### 抜粋
·····
先頭を行くぼくの後から、十数人の子どもたちが続く。
とつぜん右側のブッシュから黒い粒々が空に舞い上がった。
見る間に、その黒点の数は増えて、頭上を覆い、唸り声をあげた。
「蜂だ、伏せろ。」
ぼくは大声で全員に叫んだ。
瞬間子どもたちは、荷物を背負ったまま、狭い尾根道に腹ばいになった。
ミツバチの大群は、上空を真っ黒にして飛んでいたが、やがて尾根の向うに姿を消した。
あわてた生徒一人が足を岩に打ち付けて怪我をした。
だが、蜂による被害はなかった。
大台ケ原に続く尾根道を行き、
国見山から明神平に入る。
尾根上に広がる草原、
そこが二泊目のキャンプ地だった。
谷間まで下って水を汲み、飯盒で飯を作って夕飯を済ませた頃から、
辺りに霧が立ち込め始めた。
霧はみるみる濃くなった。
日が暮れても、霧の勢いはやまない。
どっぷり暮れ、たちこめる濃霧に闇は深い。
八時を過ぎたころからだった。
動物の鳴き声がこだまし始めた。
·····
### データ抜粋
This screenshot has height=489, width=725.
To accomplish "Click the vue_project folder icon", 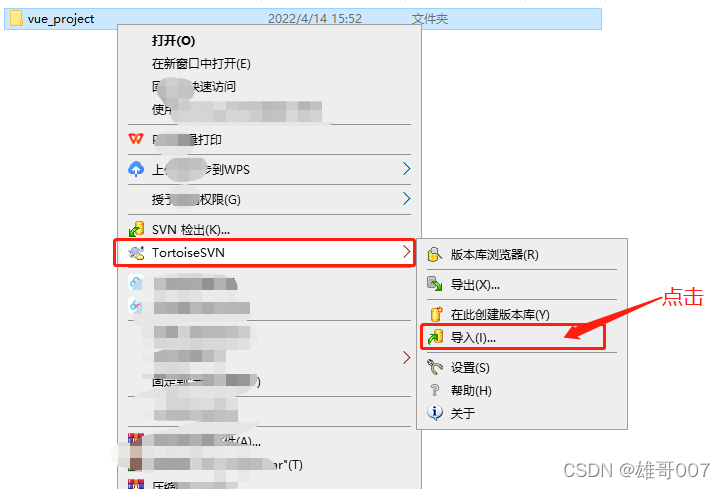I will click(16, 18).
·····
### 課題一覧
a) 抜粋の「だが、蜂による被害はなかった。」から始まり「動物の鳴き声がこだまし始めた。」で終わる部分を、「飯盒」を「鍋」に置き換えて書き直して。
b) 抜粋の「ミツバチの大群は」で始まる段落を、主な事実を残して短く書き直して。

### 回答一覧
a)
だが、蜂による被害はなかった。
大台ケ原に続く尾根道を行き、
国見山から明神平に入る。
尾根上に広がる草原、
そこが二泊目のキャンプ地だった。
谷間まで下って水を汲み、鍋で飯を作って夕飯を済ませた頃から、
辺りに霧が立ち込め始めた。
霧はみるみる濃くなった。
日が暮れても、霧の勢いはやまない。
どっぷり暮れ、たちこめる濃霧に闇は深い。
八時を過ぎたころからだった。
動物の鳴き声がこだまし始めた。

b) ミツバチの大群は上空を黒く覆って飛び、やがて尾根の向こうへ消えた。